Hierarchical pores from microscale to macroscale boost ultrahigh lithium intercalation pseudocapacitance of biomass carbon

Despite graphite has been commercialized in the lithium ion batteries, further exploration of biomass-derived carbon-based anode materials with high specific capacity and rate performance is necessary owning to their natural abundance and low-cost production.

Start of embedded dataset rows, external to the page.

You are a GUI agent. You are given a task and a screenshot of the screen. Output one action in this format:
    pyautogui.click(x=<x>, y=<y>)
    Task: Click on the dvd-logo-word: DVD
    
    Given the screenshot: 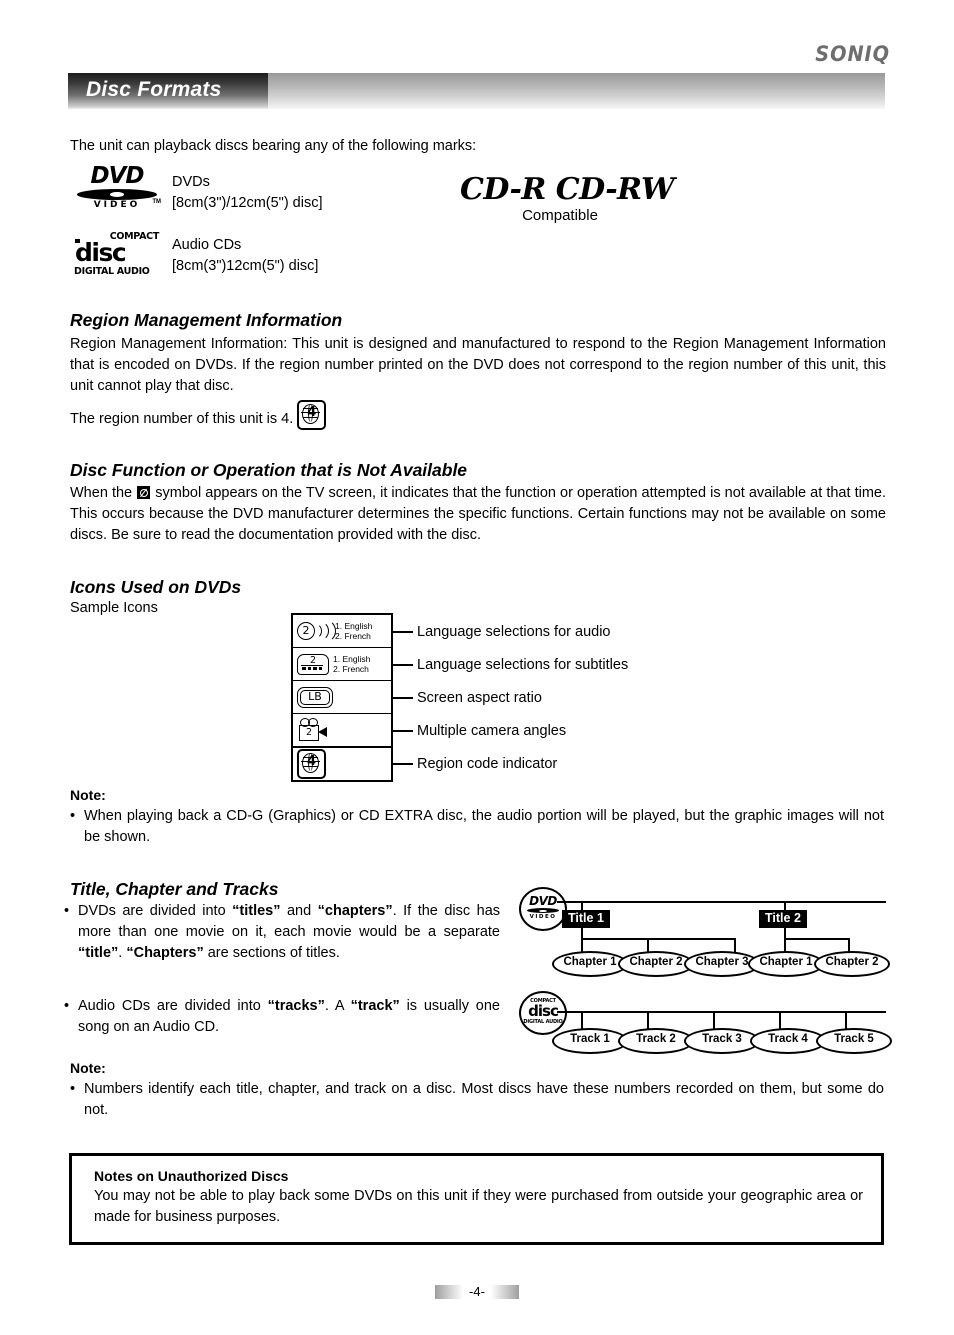 What is the action you would take?
    pyautogui.click(x=118, y=176)
    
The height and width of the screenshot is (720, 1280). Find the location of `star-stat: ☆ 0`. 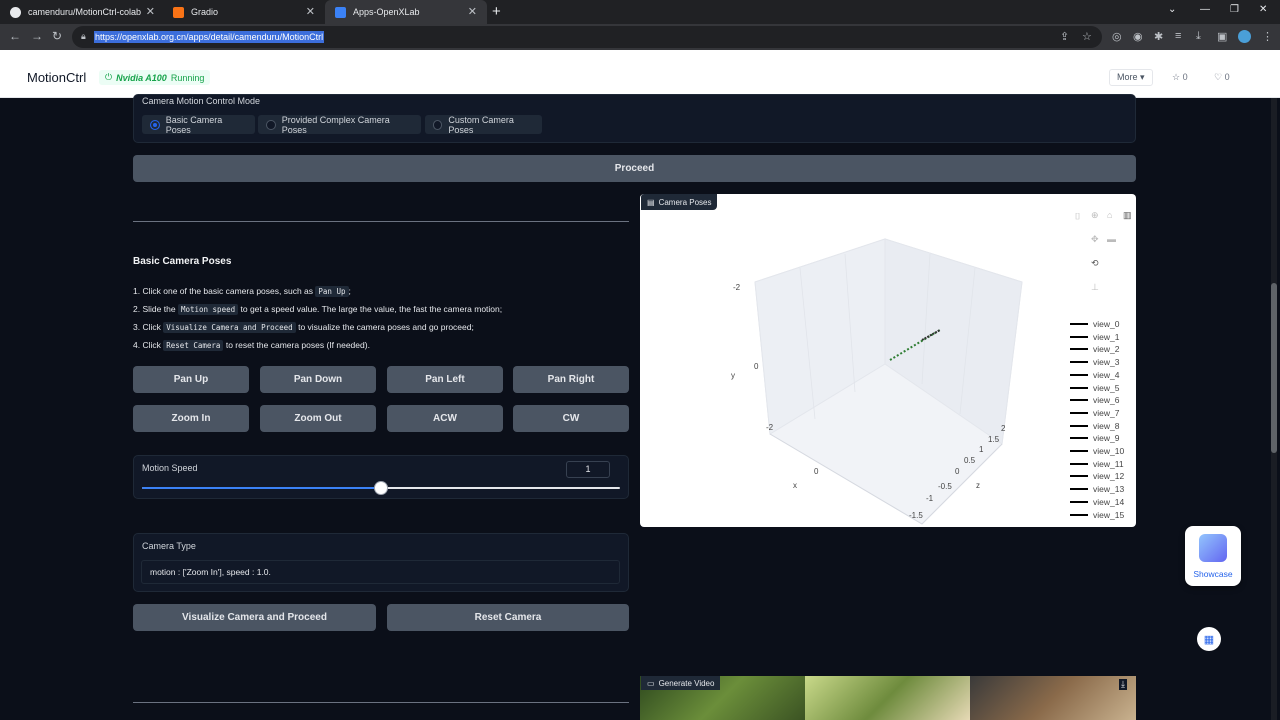

star-stat: ☆ 0 is located at coordinates (1180, 78).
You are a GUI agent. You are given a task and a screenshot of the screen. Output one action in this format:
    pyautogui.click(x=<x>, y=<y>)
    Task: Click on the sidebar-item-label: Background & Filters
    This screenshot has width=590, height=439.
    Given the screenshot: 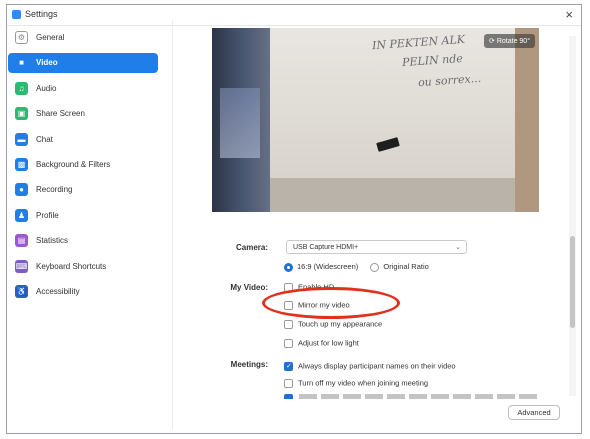 What is the action you would take?
    pyautogui.click(x=74, y=164)
    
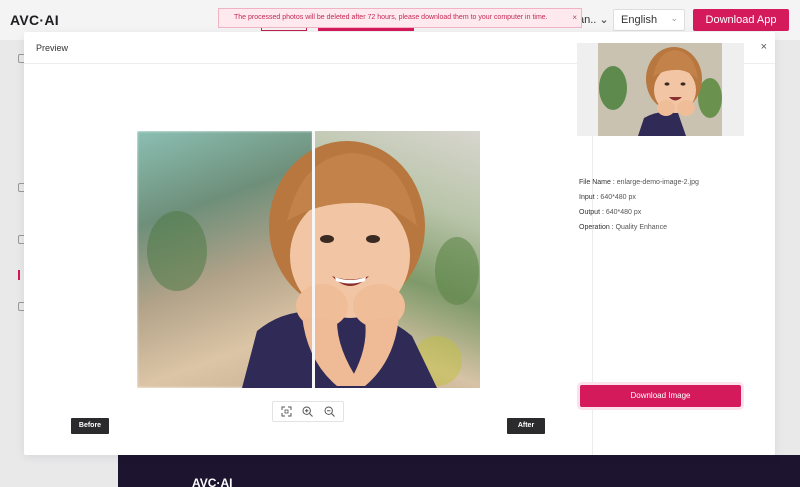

Heteroatoms-doped, hierarchical porous, high disordered, and two-end-open carbon nanorods with interconnected networks were fabricated via a green, sustained route using crab shell as both the biological template and activation reagent and honey as biomass carbon precursor. The hierarchical porous structure with heteroatoms-doping leads to a high surface area of 502.5 m² g⁻¹, sufficient defects/active sites, and the convenient access of ions to the electrochemically active surface. This elaborated architecture provides a fast ion/electron transfer pathway, demonstrating high pseudocapacitive charge storage behavior. As a result, the hierarchical porous carbon nanorod electrode delivers outstanding rate performance (374.1 mAh g⁻¹ at 5.0 A g⁻¹) and remarkable cycling stability (623.3 mAh g⁻¹ at 1.0 A g⁻¹ after 500 cycles), which may have the great potential of HPCRs as a sustainable high-rate carbon anode material for LIBs.